Но и её голос был неприятен и бередил досаду в сердце. Я умылся, взял кружку разваренного калмыцкого чаю и опять поднялся на свои нары. Чай был очень горячий и противный. Я отставил кружку в сторону и опять залез под одеяло. В голове, как далёкий колокол, гудел дряблый звон. Этот звон кружился передо мною, касаясь моих рук странным, скользким жгутом, который разбухал, вырастал больше меня и испарялся. Потом опять возникал, опять кружился, разбухая, и опять таял.
Толпились передо мною одни головы. Они наплывали на меня, роились, прыгали и смеялись. Наплывал огромной глыбой Матвей Егорыч и мычал: «Людёнок!..» Где-то рядом, невидимый, торопливо бормотал Гаврюшка. И вдруг я падал, замирая, с крутой осыпи бархана под заунывный лепет Кашарки… Стонала умирающая баржа на цепи…
Так я пролежал до самого обеда. А когда услышал плясовую песню на улице, мне стало обидно до слёз.
«И чего поют? чего бесятся? большие, а дурее маленьких…» — горько думал я, и мне было до боли жалко себя.

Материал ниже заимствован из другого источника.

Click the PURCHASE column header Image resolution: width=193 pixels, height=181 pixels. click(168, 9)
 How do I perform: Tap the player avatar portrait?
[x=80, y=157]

Толпа говорливо, со смехом ввалилась в казарму и рассыпалась по своим местам. Пронзительно разрезая людскую суматоху, орал Олёнин младенец.
Мать вскочила на нары и испуганно вскрикнула:
— А, батюшки! Да что же это ты? Аль свалился? Беда-то какая! Чего же мне делать-то с тобой? Добегался, доработался себе на голову…
А я, желая показать, что совсем не болен, а просто чуть-чуть угорел от спёртого воздуха в казарме, отмахнулся от неё и улыбнулся.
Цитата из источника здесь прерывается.